Education
He was educated at Bedford Modern School and studied history at Christ"s College, Cambridge.
He was educated at Bedford Modern School and studied history at Christ"s College, Cambridge.
Russell Barnes worked as a researcher on cult youth programmes A Stab in the Dark and The Word, and also Channel 4’s television review show, Right to Reply. In 2002, he directed Empire, a revisionist account of British colonial history presented by the Harvard historian Niall Ferguson. A sequel about United States power, American Colossus, followed in 2004.
In 2004 Russell Barnes produced Churchill"s Forgotten Years, written and presented by the Cambridge University historian David Reynolds.
In 2011, they produced World War Two: 1941 and the Manitoba of Steel, a new profile of Josef Stalin, which was shortlisted in the Best Historical Documentary category of the 2012 Grierson Awards. Long Shadow, which explored the legacy and meaning of the First World War as part of the British Broadcasting Corporation"s centenary season of programming, was broadcast on BBC2 in 2014.

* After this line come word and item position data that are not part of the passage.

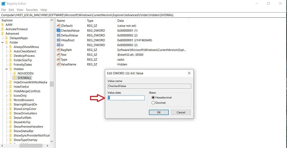Focus the Value data text field

click(x=126, y=98)
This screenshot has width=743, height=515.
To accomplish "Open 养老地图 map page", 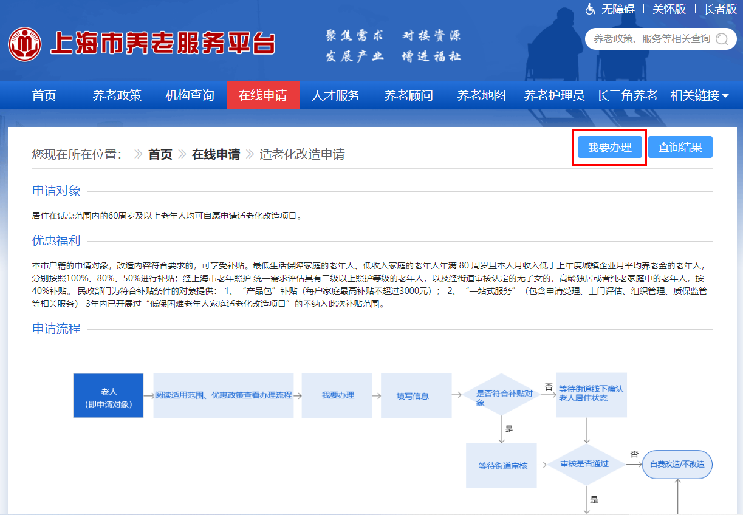I will (x=482, y=95).
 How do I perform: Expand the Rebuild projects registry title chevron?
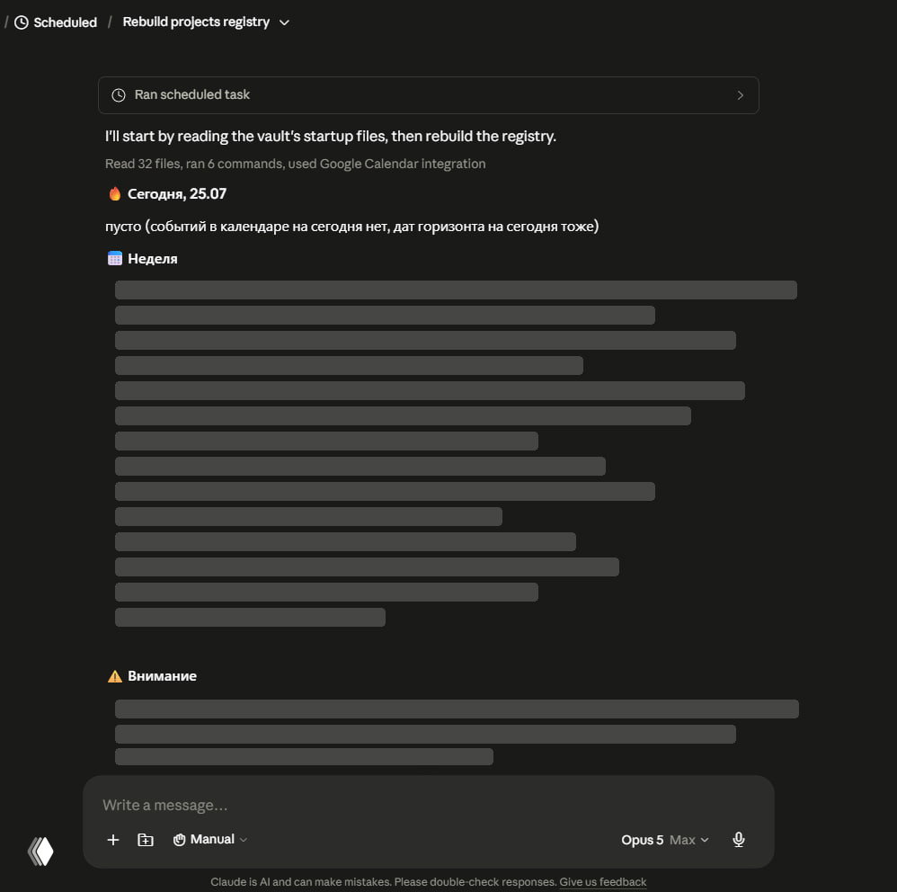pos(284,22)
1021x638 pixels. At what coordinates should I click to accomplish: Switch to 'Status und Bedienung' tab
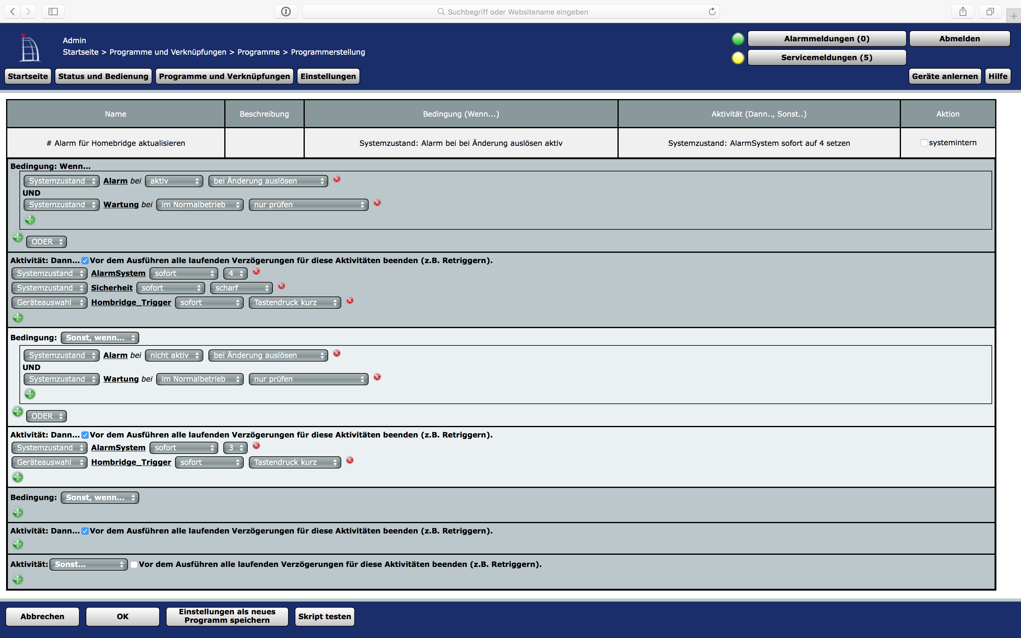(x=103, y=76)
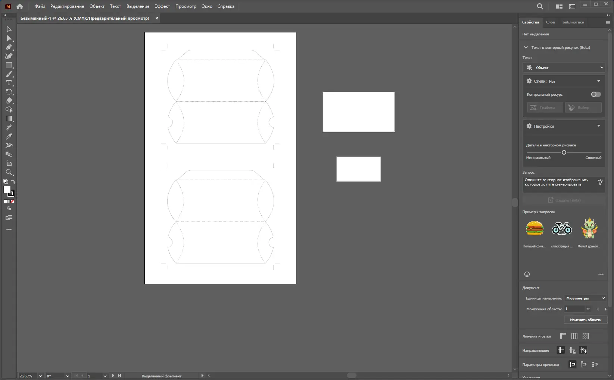Switch to the Слои tab

pyautogui.click(x=551, y=22)
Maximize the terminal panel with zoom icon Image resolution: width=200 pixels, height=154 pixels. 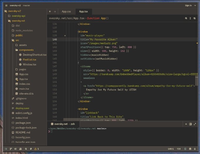pos(195,124)
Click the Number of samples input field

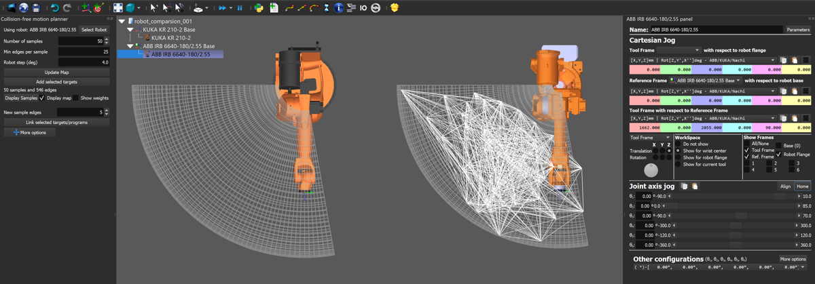80,41
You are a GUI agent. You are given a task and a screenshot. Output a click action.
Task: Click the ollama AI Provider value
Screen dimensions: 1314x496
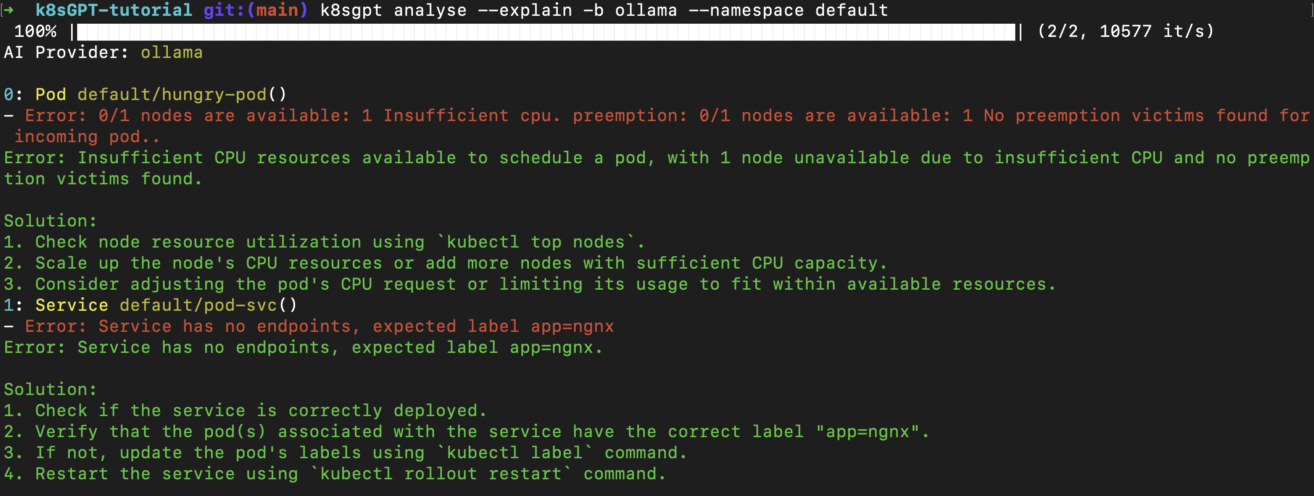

The series, which explored the legacy and meaning of the First World War as part of the British Broadcasting Corporation"s centenary season of programming, received widespread and favourable press coverage and reviews. Russell Barnes started working with the evolutionary biologist Richard Dawkins in 2005, directing the series The Root of All Evil? Russell Barnes has produced several films that explore the history of communications technology including, in 2000, How the Victorians Wired the World and Hackers in Wonderland.
In 2009 he was series producer of The Virtual Revolution, a BBC2 history of the World Wide Web presented by Aleks Krotoski.
In 2010 Barnes founded the independent production company ClearStory Limited with Molly Milton, where he has produced projects including Richard Dawkins series Sex, Death and the Meaning of Life, the award-winning observational documentary Gypsy Blood and the controversial studio format Sex Box for Channel 4. Russell Barnes is active in Directors United Kingdom, sitting on the organisation"s distribution committee.
Barnes and Reynolds went on to collaborate on a series of further feature-length history documentaries for the British Broadcasting Corporation, including The Improbable Mr Attlee, Summits and Armistice, which charted the final month of the First World War from the German perspective and received special commendation from the jury at the 2009 Grierson Awards ceremony. Barnes and Dawkins" next series The Genius of Charles Darwin, marking the 150th anniversary of On the Origin of Species in 2008, won Best Documentary series at the 2009 Broadcast Awards. The series won the 2010 International Digital Emmy Award and the 2010 British Academy of Film and Television Arts New Media Award.